Part 1: Humanism
Humanism is one of key philosophies and ethical studies where issues such as human values, individualism and doctrines among others are involved. The term humanism can be confusing due to different versions developed by different thinkers of the years. However, shows the concept is used to assert notion of a human nature. Currently, the philosophers in this area of study have shifted into secularism (Humanistic Association of North Ireland, 2012).
The first stage of humanism can be traced back in ancient Greece and Rome. Humanism was first introduced in Greece in 5th Century BC. Philosophers at this stage focused on explaining some of religious and social questions about religion. Physical aspects of the earth and the universe were key aspects of this stage of humanity. For example, Protagoras asserted that the sun was not a god but hot metal. Thus, should not be regarded as a god. Democritus was first to propose that matter is a combination of atoms which can be changed.
The second stage of humanism is the Renaissance. At this stage, humanism was destroyed when Roman shifted to Christianity. The man had turned into a deprived, helpless creature but according to Renaissance there was the need for the rebirth of humanity. God remains as a creator and almighty. For example, Leonard and Francis Bacon are some of key philosophers who advocated for the need to embrace new knowledge (Humanistic Association of Northern Ireland, 2012).
The third stage is the 18th C Enlightenment where anti-clericalism and reasoning dominated the stage. Both Voltaire and Diderot are examples of philosophers who proposed that human enlightenment to make the world better for everyone. Voltaire is known for his writings which threatened his life as he tried to enlighten fellow human beings.

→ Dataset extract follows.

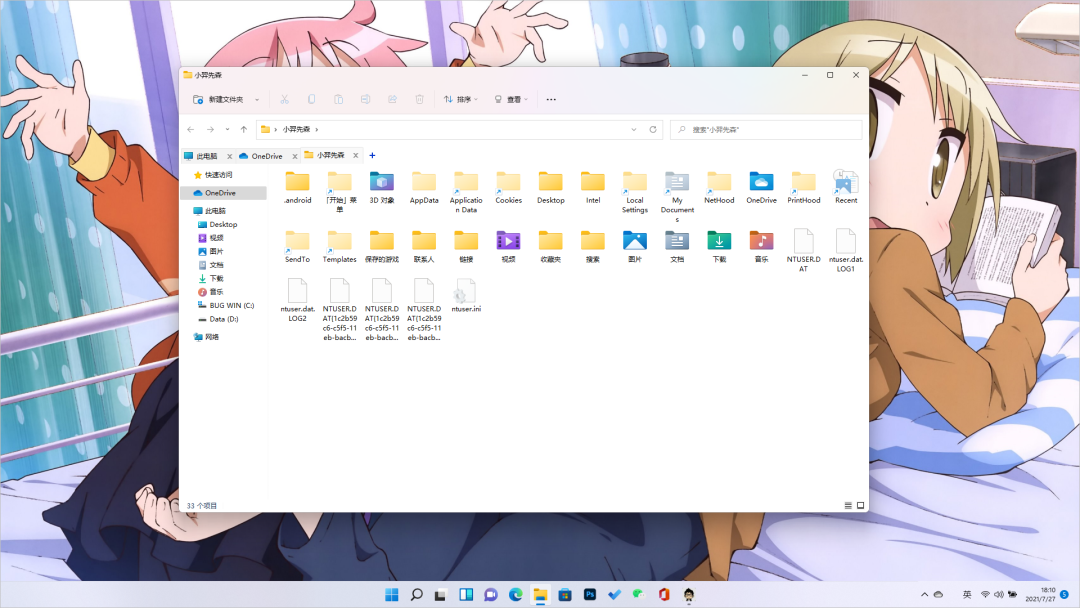Screen dimensions: 1080x608
Task: Click the Cut scissors icon in toolbar
Action: (285, 100)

The last stage of Humanism lies between 19th century to today. This stage is characterized by politics and ethics elements. Jeremy Benthan and John Staurt Mill, are key philosophers, at this stage. According to philosophers in this stage, ethics are god given but human should work hard to ensure that they play their part by observing required morals.
Part 2: The Thirty Years War
The thirty years’ war started as a religious conflict because of a complex series of events. However, it later turned into a power struggle in Roman Empire. It is important to point out religion was a powerful political wing in the empire and hence it is not possible to isolate the two (Kevin, 2007). The changing nature of people’s thinking and perception about the church and the powers that vested to the pope was a key focus during the thirty years’.
The war spread between states who tried to control various resources. For example, Sweden tries to fight to gain control of Baltic ports which were controlled by the German government. Resources such as the ports were essential at that time as they give the company an opportunity to gain wealth and control movement of people and resources. This was a key aspect to ensure that an empire gained dominance over others (Kevin, 2007).
Religion was also highly involved in the thirty years of war. There were cases when the church was highly struggling to secure land, as there was the contest whether the church should owned land. In addition, two denominations including the Catholics and Protestants were involved in fighting over control of the number of followers (Thomsett, 2011). Each of the denominations engaged in wars of words each trying to dismiss teachings and approaches of the other. The thirty years’ cannot be said to be a religious war, it has several other elements within making it dynastic in nature (Kevin, 2007).
Humanistic Association of North Ireland (2012). The Development Of Humanism
Kevin C. (2007). The Thirty Years' War and German Memory in the Nineteenth Century. University of Nebraska Press, Lincoln, NE.
Thomsett, M., C. (2011). Heresy in the Roman Catholic Church: a history. Jefferson, N.C.: McFarland.